### GESTELLTE AUFGABE
Führe bitte den unten stehenden Artikel über den Tod des Koptenoberhaupts Schenuda III. im Anschluss an seinen letzten Satz weiter.

### ZITIERTER ABSCHNITT
☆ ☆ ☆ ☆ ☆

Pragmatiker zwischen den Fronten

Schenuda III., das Oberhaupt der ägyptischen Kopten, ist am vergangenen Wochenende gestorben. Der christlich-orthodoxe Würdenträger hatte Zeit seines Amtes mit Islamisierung, Diktatur und Revolution zu kämpfen. Wer sein Nachfolger wird, ist bislang noch unklar. Aus Kairo informiert Karim El-Gawhary

Wie positioniert man eine christliche Kirche in einem muslimischen Land in Zeiten wachsender Islamisierung? Das war die größte Herausforderung des Oberhaupts der ägyptischen Kopten, Papst Schenuda III.

Am Wochenende starb der charismatische 88jährige, der die Gemeinde der orthodoxen Kopten vier Jahrzehnte lang geführt hatte.

Die geschätzten acht Millionen Kopten, Mitglieder einer der ältesten Kirchen der Welt, machen ungefähr ein Zehntel der ägyptischen Bevölkerung aus. Dazu kommen zwei Millionen Kopten im Exil.

☆ ☆ ☆ ☆ ☆

### VORLIEGENDE ZEILEN
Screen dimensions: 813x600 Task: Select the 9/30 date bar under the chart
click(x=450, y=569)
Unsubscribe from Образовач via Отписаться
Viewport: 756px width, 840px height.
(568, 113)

☆ ☆ ☆ ☆ ☆

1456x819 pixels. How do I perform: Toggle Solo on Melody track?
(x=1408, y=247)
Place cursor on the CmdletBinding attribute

☆ ☆ ☆ ☆ ☆

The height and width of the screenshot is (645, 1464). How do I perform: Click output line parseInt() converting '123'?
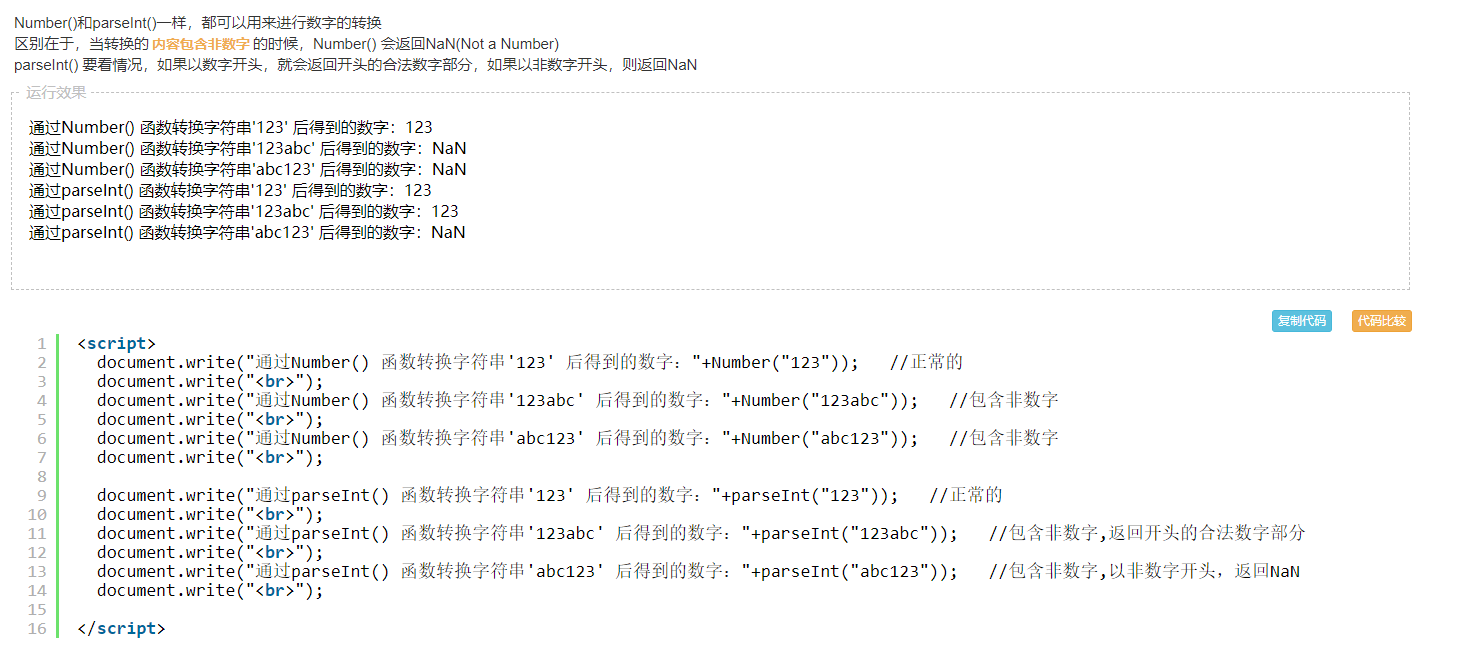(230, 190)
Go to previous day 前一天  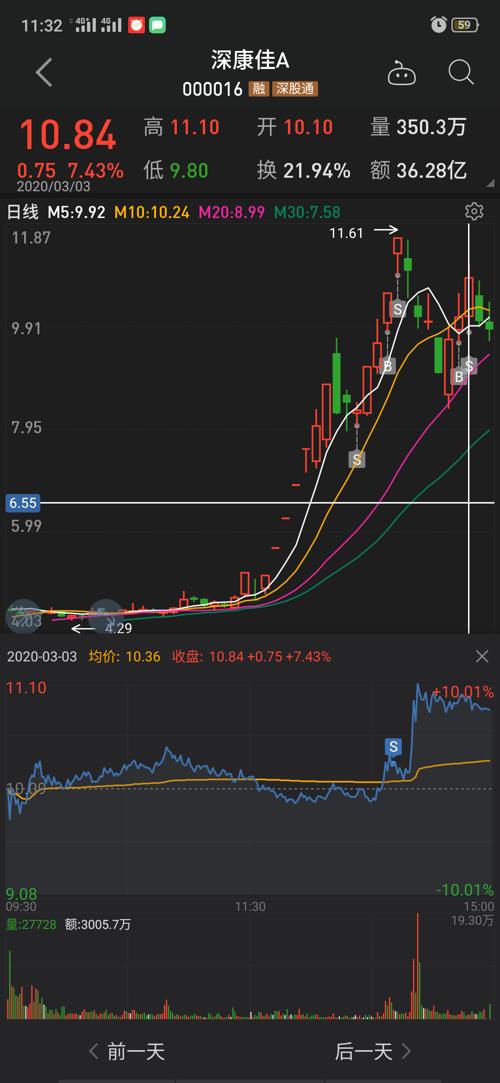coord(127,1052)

☆ ☆ ☆ ☆ ☆

### ENDERGEBNIS
Zehntausende Christen versammelten sich nach der Nachricht seines Todes am Samstag (17.3.) in der Kairoer St. Markus-Kathedrale. Auch aus dem muslimischen Establishment kamen Beileidsbekundungen. "Ägypten hat einen einzigartigen Mann zu einer sensiblen Zeit verloren, in der es die Weisesten, ihre Erfahrung und ihren klaren Kopf, dringend nötig hat", erklärte der Großscheich der islamischen Azhar-Universität, eine der höchsten Rechtsautoritäten im sunnitischen Islam.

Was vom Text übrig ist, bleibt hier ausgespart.